THE PROBLEM –
Write out the stretch of lines below that begins at the line with "[Advertisement] (735, 318)" and ends at the line with "Forum software by XenForo (660, 1669)", including both, exactly as given and nothing more.

INPUT MATERIAL –
···

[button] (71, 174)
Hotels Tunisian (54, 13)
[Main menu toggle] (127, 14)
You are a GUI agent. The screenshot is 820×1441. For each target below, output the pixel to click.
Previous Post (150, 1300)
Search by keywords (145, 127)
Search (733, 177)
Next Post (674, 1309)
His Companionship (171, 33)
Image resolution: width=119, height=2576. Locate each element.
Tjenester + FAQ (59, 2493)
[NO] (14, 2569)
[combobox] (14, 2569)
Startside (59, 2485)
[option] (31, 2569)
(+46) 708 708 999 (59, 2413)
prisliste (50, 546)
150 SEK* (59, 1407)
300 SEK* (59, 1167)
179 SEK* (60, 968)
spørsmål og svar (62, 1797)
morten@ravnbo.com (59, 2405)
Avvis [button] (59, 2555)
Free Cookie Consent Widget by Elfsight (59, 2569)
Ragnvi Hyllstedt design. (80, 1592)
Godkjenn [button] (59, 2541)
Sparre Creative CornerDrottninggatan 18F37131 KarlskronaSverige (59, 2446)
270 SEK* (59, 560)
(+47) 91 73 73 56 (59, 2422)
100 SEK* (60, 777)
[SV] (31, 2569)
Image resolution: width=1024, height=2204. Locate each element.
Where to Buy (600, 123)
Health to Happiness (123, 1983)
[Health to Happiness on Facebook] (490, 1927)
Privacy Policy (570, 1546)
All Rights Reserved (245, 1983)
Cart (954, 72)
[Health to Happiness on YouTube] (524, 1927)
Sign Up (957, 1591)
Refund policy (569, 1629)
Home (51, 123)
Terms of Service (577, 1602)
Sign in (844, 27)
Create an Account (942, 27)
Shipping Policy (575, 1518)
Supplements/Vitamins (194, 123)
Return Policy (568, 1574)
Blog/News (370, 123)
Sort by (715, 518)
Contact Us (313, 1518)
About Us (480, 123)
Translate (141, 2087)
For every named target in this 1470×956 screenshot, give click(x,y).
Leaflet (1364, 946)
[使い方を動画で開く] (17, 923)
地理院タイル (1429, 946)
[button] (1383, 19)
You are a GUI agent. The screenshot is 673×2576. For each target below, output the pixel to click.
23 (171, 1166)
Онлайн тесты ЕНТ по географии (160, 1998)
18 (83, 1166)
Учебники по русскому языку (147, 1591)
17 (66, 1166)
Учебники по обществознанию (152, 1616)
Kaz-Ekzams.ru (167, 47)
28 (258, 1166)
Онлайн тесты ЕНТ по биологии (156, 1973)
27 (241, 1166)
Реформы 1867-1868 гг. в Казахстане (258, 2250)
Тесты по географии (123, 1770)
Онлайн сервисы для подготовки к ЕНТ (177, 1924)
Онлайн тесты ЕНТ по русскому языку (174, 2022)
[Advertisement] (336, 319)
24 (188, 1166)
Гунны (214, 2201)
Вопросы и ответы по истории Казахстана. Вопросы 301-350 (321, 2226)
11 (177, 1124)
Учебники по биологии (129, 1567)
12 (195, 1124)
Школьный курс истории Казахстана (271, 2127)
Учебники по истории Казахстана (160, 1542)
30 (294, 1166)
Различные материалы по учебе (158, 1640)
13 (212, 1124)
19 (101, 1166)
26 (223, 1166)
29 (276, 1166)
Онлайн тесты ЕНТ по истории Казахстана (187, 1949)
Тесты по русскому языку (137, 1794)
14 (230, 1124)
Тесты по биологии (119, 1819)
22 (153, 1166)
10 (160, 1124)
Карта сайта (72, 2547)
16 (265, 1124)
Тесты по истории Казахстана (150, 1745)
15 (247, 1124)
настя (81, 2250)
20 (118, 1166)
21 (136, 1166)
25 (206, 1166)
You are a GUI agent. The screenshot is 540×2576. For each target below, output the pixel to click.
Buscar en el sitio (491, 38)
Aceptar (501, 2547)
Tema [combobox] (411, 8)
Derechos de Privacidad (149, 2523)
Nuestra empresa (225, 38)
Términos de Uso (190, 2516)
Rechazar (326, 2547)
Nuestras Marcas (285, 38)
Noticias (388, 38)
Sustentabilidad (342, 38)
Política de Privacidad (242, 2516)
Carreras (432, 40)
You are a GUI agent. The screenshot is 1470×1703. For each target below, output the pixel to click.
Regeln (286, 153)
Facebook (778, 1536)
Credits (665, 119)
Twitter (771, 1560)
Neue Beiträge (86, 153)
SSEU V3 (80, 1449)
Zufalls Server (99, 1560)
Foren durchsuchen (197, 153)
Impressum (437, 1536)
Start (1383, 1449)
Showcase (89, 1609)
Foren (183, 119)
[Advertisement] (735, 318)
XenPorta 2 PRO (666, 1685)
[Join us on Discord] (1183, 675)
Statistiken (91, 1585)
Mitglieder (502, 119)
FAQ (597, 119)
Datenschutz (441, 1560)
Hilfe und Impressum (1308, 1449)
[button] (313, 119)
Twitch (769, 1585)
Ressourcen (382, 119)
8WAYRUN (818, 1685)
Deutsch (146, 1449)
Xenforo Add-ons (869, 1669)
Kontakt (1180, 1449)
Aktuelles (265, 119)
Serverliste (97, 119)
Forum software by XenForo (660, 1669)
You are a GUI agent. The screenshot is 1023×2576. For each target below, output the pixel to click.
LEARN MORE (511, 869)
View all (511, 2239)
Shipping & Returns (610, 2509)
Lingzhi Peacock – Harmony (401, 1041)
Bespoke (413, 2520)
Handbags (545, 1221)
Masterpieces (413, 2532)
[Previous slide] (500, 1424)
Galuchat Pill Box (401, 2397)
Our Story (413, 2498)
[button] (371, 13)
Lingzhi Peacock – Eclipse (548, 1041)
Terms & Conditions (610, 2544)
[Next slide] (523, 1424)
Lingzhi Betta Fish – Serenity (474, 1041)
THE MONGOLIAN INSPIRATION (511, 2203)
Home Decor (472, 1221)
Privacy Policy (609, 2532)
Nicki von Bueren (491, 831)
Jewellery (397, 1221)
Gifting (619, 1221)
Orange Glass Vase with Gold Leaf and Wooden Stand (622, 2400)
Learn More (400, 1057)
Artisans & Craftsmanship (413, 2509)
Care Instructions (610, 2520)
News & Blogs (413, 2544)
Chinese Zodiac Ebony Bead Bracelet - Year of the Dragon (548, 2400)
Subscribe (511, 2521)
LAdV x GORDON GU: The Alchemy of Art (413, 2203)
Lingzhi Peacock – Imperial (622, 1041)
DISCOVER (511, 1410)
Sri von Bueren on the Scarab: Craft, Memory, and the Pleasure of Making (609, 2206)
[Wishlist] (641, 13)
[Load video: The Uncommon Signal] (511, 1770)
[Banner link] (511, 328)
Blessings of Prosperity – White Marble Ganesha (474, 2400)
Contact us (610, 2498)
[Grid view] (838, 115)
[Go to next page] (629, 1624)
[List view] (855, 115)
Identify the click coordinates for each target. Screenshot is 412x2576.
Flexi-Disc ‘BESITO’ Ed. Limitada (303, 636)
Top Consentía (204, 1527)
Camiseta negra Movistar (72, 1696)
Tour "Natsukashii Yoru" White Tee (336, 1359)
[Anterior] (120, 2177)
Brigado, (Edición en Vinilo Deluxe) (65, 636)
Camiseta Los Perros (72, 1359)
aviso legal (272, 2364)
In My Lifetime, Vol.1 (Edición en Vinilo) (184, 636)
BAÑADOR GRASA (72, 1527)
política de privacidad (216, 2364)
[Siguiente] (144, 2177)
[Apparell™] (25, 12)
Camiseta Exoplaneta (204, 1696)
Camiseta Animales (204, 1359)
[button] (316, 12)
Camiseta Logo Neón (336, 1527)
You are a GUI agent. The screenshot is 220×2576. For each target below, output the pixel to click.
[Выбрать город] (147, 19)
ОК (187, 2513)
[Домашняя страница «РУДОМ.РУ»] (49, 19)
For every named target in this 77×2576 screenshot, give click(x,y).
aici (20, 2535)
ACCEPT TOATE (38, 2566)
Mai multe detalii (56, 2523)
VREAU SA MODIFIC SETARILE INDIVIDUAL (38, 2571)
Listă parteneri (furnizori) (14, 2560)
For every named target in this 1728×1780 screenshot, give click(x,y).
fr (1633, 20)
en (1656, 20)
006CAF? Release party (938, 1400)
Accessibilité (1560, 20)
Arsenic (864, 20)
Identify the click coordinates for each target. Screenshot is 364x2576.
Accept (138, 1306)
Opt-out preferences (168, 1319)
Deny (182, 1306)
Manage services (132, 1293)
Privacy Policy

···

OUTPUT OF THE EXERCISE –
[Advertisement] (735, 318)
XenPorta 2 PRO (666, 1685)
[Join us on Discord] (1183, 675)
Statistiken (91, 1585)
Mitglieder (502, 119)
FAQ (597, 119)
Datenschutz (441, 1560)
Hilfe und Impressum (1308, 1449)
[button] (313, 119)
Twitch (769, 1585)
Ressourcen (382, 119)
8WAYRUN (818, 1685)
Deutsch (146, 1449)
Xenforo Add-ons (869, 1669)
Kontakt (1180, 1449)
Aktuelles (265, 119)
Serverliste (97, 119)
Forum software by XenForo (660, 1669)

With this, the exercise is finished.